Copying rule for the data below: take the line containing "You are a computer-use agent." and every line after it to the end, exactly, and drop all pictures.
==== Data under study
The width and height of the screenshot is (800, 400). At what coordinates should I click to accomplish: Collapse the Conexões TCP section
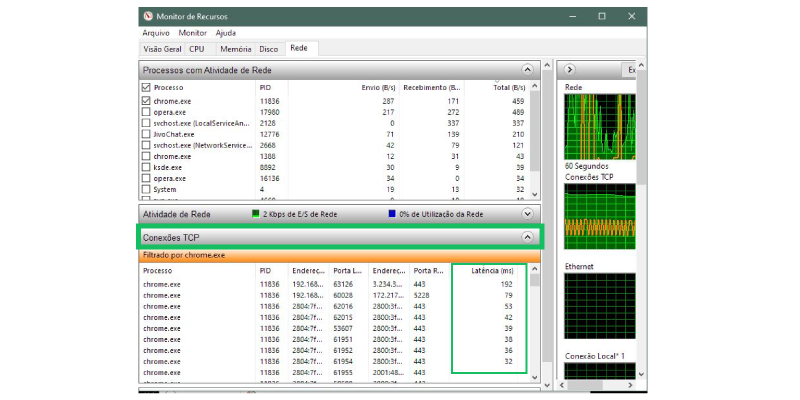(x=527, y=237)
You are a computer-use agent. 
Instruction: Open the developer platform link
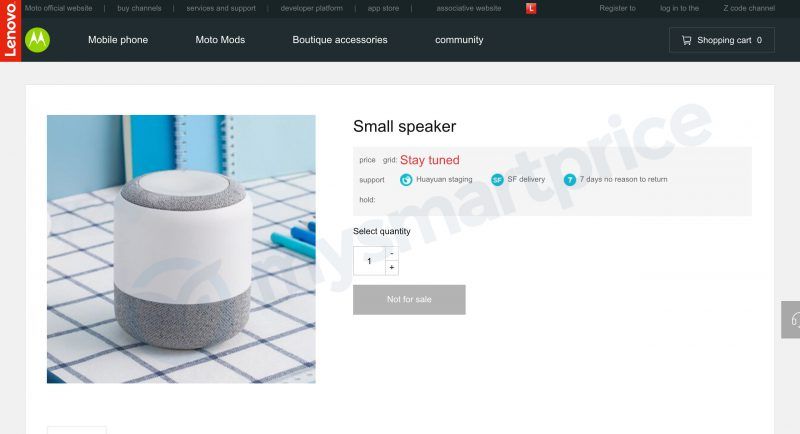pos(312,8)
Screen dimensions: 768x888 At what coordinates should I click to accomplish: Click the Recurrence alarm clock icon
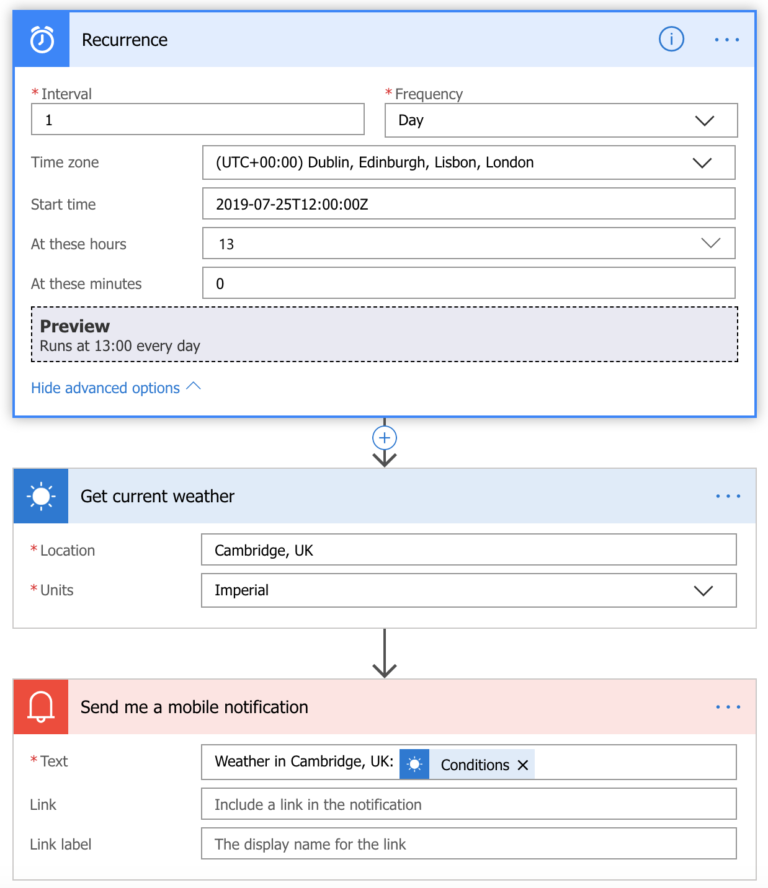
========
- _Answer box_:
You are a computer-use agent. 
Instruction: Open the developer platform link
pos(312,8)
Screen dimensions: 768x888 At what coordinates should I click to accomplish: Click the Recurrence alarm clock icon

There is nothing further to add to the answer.